I flew through You Were Never Here because it was all the things I love in YA: well-written, suspenseful, peopled with realistic characters, and loads of fun. The last third of the book was so tense, I couldn’t turn the pages fast enough. The fact that I was in a somewhat familiar setting was just the icing on the cake.

Highly recommended.

The Guest List – Lucy Foley

Lucy Foley’s thriller The Guest List is the perfect book to pick up if you’ve got a couple hours and you want to be distracted. Although I didn’t find the writing to be spectacular (do people not care about comma splices anymore?) and the twists weren’t necessarily twisty (once you see one, the house of cards starts to crumble), I still thoroughly enjoyed my time on Innis an Amplora or Cormorant Island.

Jules and Will (a digital magazine editor and a reality tv star) are getting married and they’ve decided to hold the exclusive event on Cormorant Island, located in the Atlantic, off the coast of Ireland. There’s nothing much on the island now, except for the Folly (aptly named as it turns out), a few crumbling buildings, a graveyard and a peat bog. To this event they’ve invited 150 or so of their closest friends, but the people who really matter come the day before.

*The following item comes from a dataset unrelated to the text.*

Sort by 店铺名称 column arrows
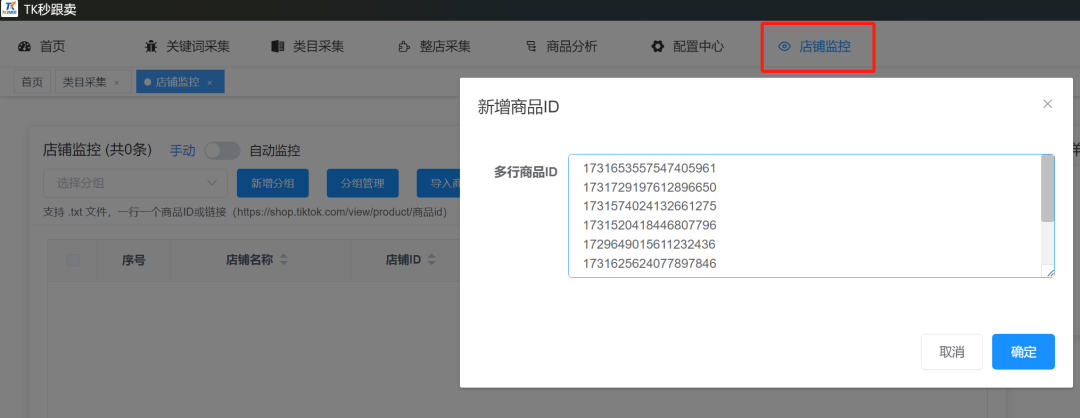Image resolution: width=1080 pixels, height=418 pixels. 283,260
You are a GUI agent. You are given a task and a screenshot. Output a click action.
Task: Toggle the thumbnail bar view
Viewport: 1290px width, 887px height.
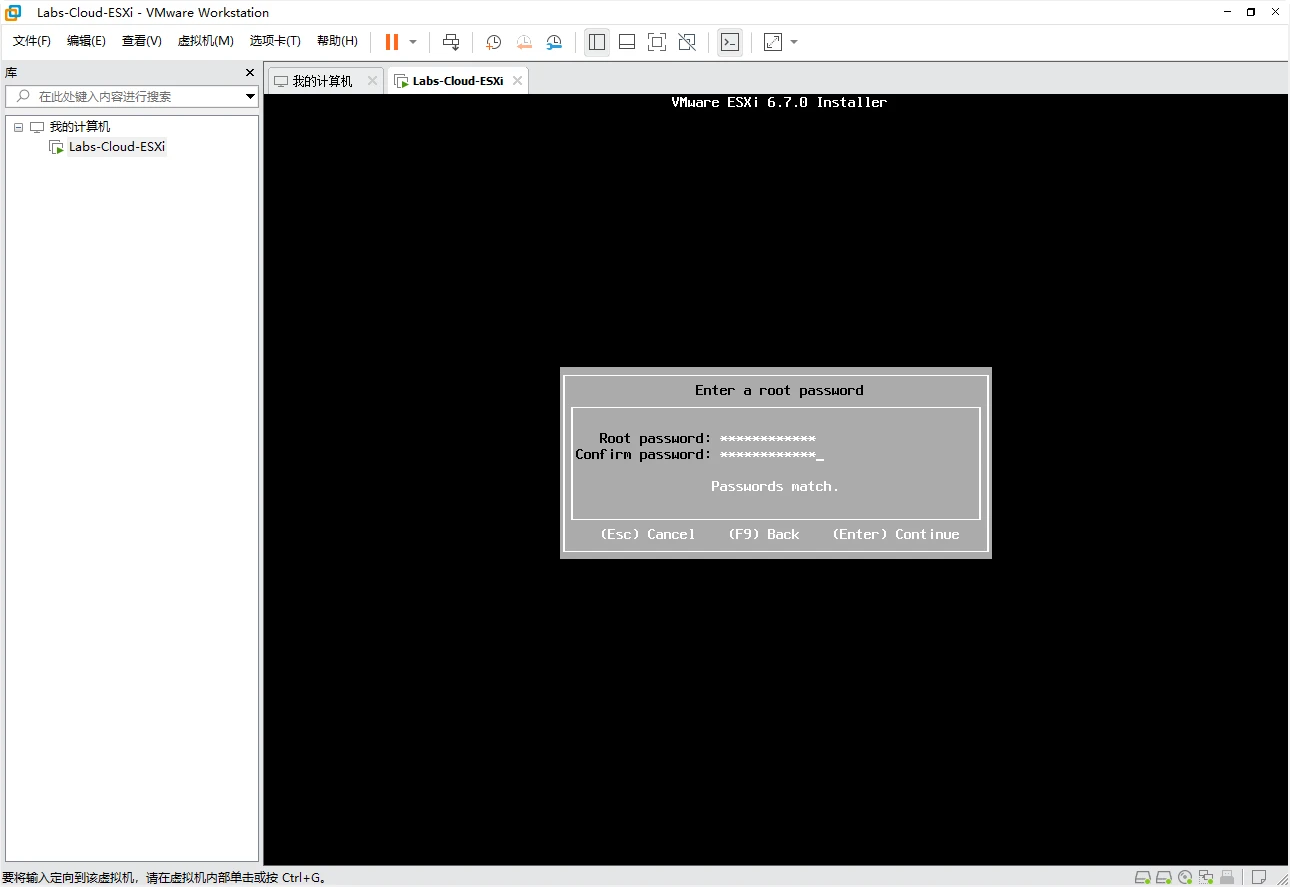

There’s Hannah, wife of Charlie, who’s Jules’s best friend. Hannah’s quite aware that she and Jules are “the two most important people in [her] husband’s life.” There’s Johnno, Will’s best friend and best man. The two men went to an exclusive boarding school called Trevellyan. There’s Olivia, maid-of-honour and Jules’s half sister. Finally there’s Aiofe, wedding planner and owner of the Folly with her husband Freddy. Each of these people, and Jules, reveal their feelings about the event and the people in attendance in first person narratives. The book jacket tells us that one of these people is a murderer, although we don’t find out until the very end who has actually been killed.

Years ago, I read Agatha Christie’s magnificent “locked room” mystery (although at the time, I’m not sure I knew that’s what it was called) And Then There Were None. The “locked-room” or “impossible crime” mystery is a subgenre of detective fiction in which a crime (almost always murder) is committed in circumstances under which it was seemingly impossible for the perpetrator to commit the crime or evade detection in the course of getting in and out of the crime scene.[1] The crime in question typically involves a crime scene with no indication as to how the intruder could have entered or left, for example: a locked room. Following other conventions of classic detective fiction, the reader is normally presented with the puzzle and all of the clues, and is encouraged to solve the mystery before the solution is revealed in a dramatic climax. (From: https://en.wikipedia.org/wiki/Locked-room_mystery).

The Guest List isn’t totally a “locked room” mystery, but I think Foley does owe a debt of gratitude to Christie. And to every unreliable narrator on the planet. Every one one of the guests who arrive early on the island have something to hide. Secrets are alluded to. Friendships fray. Relationships strain. And it’s all enormous, mindless fun.